Но требовать от человека, чтобы в нем происходило глубокое покаяние, изменение всей своей жизни по какому-то расписанию, более чем дерзновенно. Когда мы говорим о настоящем покаянии, то это такое состояние, когда человек возненавидел свой грех, он вызывает у него глубинное отвращение, он больше никогда к этому ни за что не вернется. И здесь мы вынуждены будем признать, если нам удастся в наших прихожанах рождать регулярно эти чувства, мы их сделаем психически больными людьми, у которых внутри будет все разорвано, которые в своей душе не увидят ничего хорошего, за что они могли бы зацепиться.
Недавно я читал старца Порфирия Кавсокаливита, который пишет:
«Для многих религия — это борьба, беспокойство и стресс. Поэтому многих „религиозных“ людей считают людьми несчастными, потому что видят, в каком плачевном состоянии они находятся. И это действительно так. Если не понять религию в ее глубине, если не жить ею, то религия превращается в болезнь, да еще в болезнь страшную. Настолько страшную, что человек теряет контроль над своими поступками, становится безвольным и бессильным, испытывает беспокойство и стресс, он руководствуется злым духом. Он кладет поклоны, плачет, взывает, как бы смиряется, но все это смирение — сатанинское действо.
Некоторые из таких людей религию воспринимают как один из видов мучений. В церкви они кладут поклоны, крестятся, говорят: „Мы грешные, недостойные“, — но лишь только выйдут на улицу, начинают говорить хулу, если кто-нибудь даже немного им досадит. Становится очевидно, что в них — демон».
По факту, сегодня у нас покаяние, откровение помыслов, духовная беседа соединены в один формат исповеди, обязательной перед причастием. Священнику рассказывают то, чем они живут, какие проблемы у них, и заодно, чаще всего, придумывают себе какие-то грехи, в которых для формальности хорошо бы поисповедоваться — потому что как это можно на исповеди — и не «наскрести» грехов, чтобы «сдать»?
Духовникам, знающим всю жизнь своих духовных чад, имеющим с ними доверительные отношения, постоянное общение, мне кажется, можно дать право благословлять причащаться таким чадам так часто, как они хотят — но только при условии сохранения этой живой постоянной связи, частого общения, открытия помыслов с возможной последующей исповедью и покаянием — где «рассеянность мыслей на молитве» не будет стоять в одном ряду с «казнокрадством» и «блудом».
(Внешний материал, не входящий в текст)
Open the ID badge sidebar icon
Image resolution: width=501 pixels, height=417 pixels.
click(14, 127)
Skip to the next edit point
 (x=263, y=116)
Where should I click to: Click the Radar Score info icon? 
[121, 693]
Однако еще раз подчеркну: это ни в коем случае не должно становиться общеобязательной практикой: в большинстве случаев необходимо сохранить ту практику, которая у нас есть сегодня — обязательной исповеди перед причащением. Речь идёт только о некотором расширении внутреннего «коридора» сознания церковной общественности об условиях подготовки к Таинствам.
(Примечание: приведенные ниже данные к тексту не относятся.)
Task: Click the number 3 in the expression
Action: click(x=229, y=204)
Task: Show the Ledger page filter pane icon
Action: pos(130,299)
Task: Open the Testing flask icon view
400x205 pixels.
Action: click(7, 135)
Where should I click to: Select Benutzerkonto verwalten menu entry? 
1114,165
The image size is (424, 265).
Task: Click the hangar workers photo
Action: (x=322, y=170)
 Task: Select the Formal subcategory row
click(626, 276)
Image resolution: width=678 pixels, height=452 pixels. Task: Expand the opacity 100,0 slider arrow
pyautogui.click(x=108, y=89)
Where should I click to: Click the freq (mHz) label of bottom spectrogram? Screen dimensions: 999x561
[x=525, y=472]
И здесь принцип должен быть всем понятен: чем чаще человек ходит в храм, строже соблюдает церковный устав — тем менее обременительным должны быть условия его допуска к Причащению. А вот если человек один раз в год причащается, приходит в храм на Рождество и Пасху — можно вообще поставить вопрос, стоит ли такого человека допускать к Чаше, даже если он перед этим постился целую неделю.